**WORK REQUIRED**
Render the listing below as a numbered list, omitting any blank lines.

**Dataset excerpt**
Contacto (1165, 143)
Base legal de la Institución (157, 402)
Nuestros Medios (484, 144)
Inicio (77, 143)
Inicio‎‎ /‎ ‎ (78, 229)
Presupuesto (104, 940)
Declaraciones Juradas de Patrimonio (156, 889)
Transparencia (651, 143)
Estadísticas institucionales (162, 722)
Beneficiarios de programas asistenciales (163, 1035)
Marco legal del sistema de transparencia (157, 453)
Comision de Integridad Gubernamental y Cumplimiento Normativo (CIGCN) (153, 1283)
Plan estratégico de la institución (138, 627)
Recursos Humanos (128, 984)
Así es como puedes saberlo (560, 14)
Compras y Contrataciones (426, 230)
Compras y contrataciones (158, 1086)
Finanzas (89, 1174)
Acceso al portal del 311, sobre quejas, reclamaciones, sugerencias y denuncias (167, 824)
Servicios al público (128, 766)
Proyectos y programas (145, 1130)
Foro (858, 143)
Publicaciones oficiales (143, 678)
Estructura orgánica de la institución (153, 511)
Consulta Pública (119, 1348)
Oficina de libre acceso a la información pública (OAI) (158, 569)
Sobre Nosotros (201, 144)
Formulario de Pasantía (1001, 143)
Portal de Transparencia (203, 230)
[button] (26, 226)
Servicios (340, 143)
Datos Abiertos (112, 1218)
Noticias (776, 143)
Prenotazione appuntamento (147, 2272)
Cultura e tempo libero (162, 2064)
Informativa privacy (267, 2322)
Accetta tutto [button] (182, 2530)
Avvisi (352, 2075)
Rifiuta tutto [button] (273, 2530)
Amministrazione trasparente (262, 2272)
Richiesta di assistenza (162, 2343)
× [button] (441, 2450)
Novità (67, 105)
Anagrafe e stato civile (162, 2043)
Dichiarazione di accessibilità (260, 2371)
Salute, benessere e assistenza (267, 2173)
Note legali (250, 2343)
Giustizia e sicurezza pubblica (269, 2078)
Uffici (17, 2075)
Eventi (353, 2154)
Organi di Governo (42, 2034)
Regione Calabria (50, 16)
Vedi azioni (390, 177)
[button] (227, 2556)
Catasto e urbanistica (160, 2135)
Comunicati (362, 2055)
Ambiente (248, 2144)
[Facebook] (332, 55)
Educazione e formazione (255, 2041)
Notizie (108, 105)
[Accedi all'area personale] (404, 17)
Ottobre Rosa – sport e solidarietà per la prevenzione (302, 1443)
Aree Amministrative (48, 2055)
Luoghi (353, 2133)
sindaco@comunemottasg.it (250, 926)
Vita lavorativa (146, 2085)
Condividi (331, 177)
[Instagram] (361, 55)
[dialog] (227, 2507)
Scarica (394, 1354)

**RESULT BELOW**
1. Contacto (1165, 143)
2. Base legal de la Institución (157, 402)
3. Nuestros Medios (484, 144)
4. Inicio (77, 143)
5. Inicio‎‎ /‎ ‎ (78, 229)
6. Presupuesto (104, 940)
7. Declaraciones Juradas de Patrimonio (156, 889)
8. Transparencia (651, 143)
9. Estadísticas institucionales (162, 722)
10. Beneficiarios de programas asistenciales (163, 1035)
11. Marco legal del sistema de transparencia (157, 453)
12. Comision de Integridad Gubernamental y Cumplimiento Normativo (CIGCN) (153, 1283)
13. Plan estratégico de la institución (138, 627)
14. Recursos Humanos (128, 984)
15. Así es como puedes saberlo (560, 14)
16. Compras y Contrataciones (426, 230)
17. Compras y contrataciones (158, 1086)
18. Finanzas (89, 1174)
19. Acceso al portal del 311, sobre quejas, reclamaciones, sugerencias y denuncias (167, 824)
20. Servicios al público (128, 766)
21. Proyectos y programas (145, 1130)
22. Foro (858, 143)
23. Publicaciones oficiales (143, 678)
24. Estructura orgánica de la institución (153, 511)
25. Consulta Pública (119, 1348)
26. Oficina de libre acceso a la información pública (OAI) (158, 569)
27. Sobre Nosotros (201, 144)
28. Formulario de Pasantía (1001, 143)
29. Portal de Transparencia (203, 230)
30. [button] (26, 226)
31. Servicios (340, 143)
32. Datos Abiertos (112, 1218)
33. Noticias (776, 143)
34. Prenotazione appuntamento (147, 2272)
35. Cultura e tempo libero (162, 2064)
36. Informativa privacy (267, 2322)
37. Accetta tutto [button] (182, 2530)
38. Avvisi (352, 2075)
39. Rifiuta tutto [button] (273, 2530)
40. Amministrazione trasparente (262, 2272)
41. Richiesta di assistenza (162, 2343)
42. × [button] (441, 2450)
43. Novità (67, 105)
44. Anagrafe e stato civile (162, 2043)
45. Dichiarazione di accessibilità (260, 2371)
46. Salute, benessere e assistenza (267, 2173)
47. Note legali (250, 2343)
48. Giustizia e sicurezza pubblica (269, 2078)
49. Uffici (17, 2075)
50. Eventi (353, 2154)
51. Organi di Governo (42, 2034)
52. Regione Calabria (50, 16)
53. Vedi azioni (390, 177)
54. [button] (227, 2556)
55. Catasto e urbanistica (160, 2135)
56. Comunicati (362, 2055)
57. Ambiente (248, 2144)
58. [Facebook] (332, 55)
59. Educazione e formazione (255, 2041)
60. Notizie (108, 105)
61. [Accedi all'area personale] (404, 17)
62. Ottobre Rosa – sport e solidarietà per la prevenzione (302, 1443)
63. Aree Amministrative (48, 2055)
64. Luoghi (353, 2133)
65. sindaco@comunemottasg.it (250, 926)
66. Vita lavorativa (146, 2085)
67. Condividi (331, 177)
68. [Instagram] (361, 55)
69. [dialog] (227, 2507)
70. Scarica (394, 1354)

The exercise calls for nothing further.